* Given request:
Format every line of the rows below as a Markdown table with the columns Number and Text, numbering the lines in order and skipping any blank ones. Leave the pictures out of your answer.

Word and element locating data
◇ ◇ ◇ ◇

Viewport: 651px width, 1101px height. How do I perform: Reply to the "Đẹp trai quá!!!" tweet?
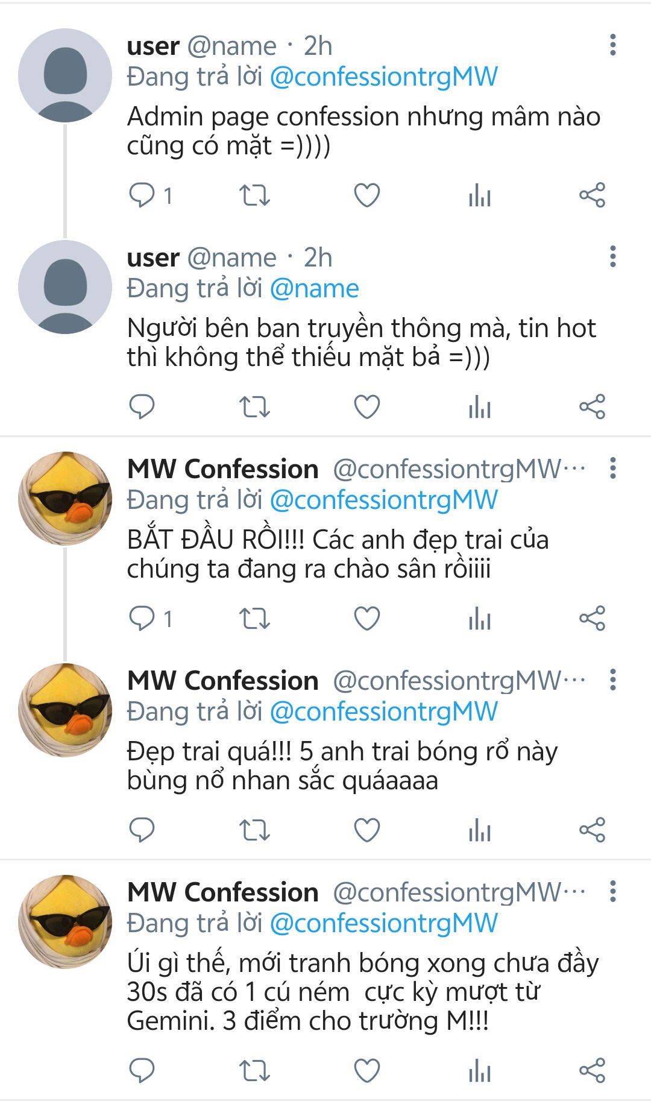point(142,830)
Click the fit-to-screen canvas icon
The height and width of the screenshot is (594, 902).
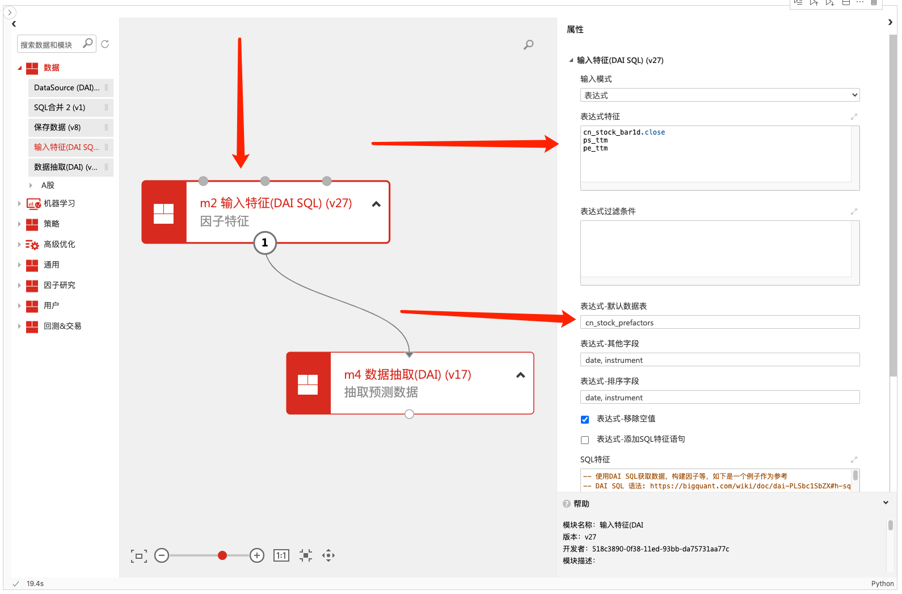tap(306, 555)
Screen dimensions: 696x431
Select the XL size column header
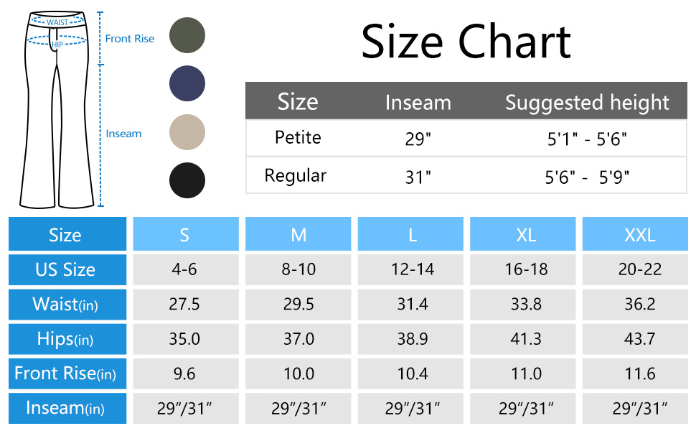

◇ ◇ ◇ ◇

* Response:
| Number | Text |
|---|---|
| 1 | Viewport: 651px width, 1101px height. How do I perform: Reply to the "Đẹp trai quá!!!" tweet? |
| 2 | point(142,830) |
| 3 | Click the fit-to-screen canvas icon |
| 4 | The height and width of the screenshot is (594, 902). |
| 5 | tap(306, 555) |
| 6 | Screen dimensions: 696x431 |
| 7 | Select the XL size column header |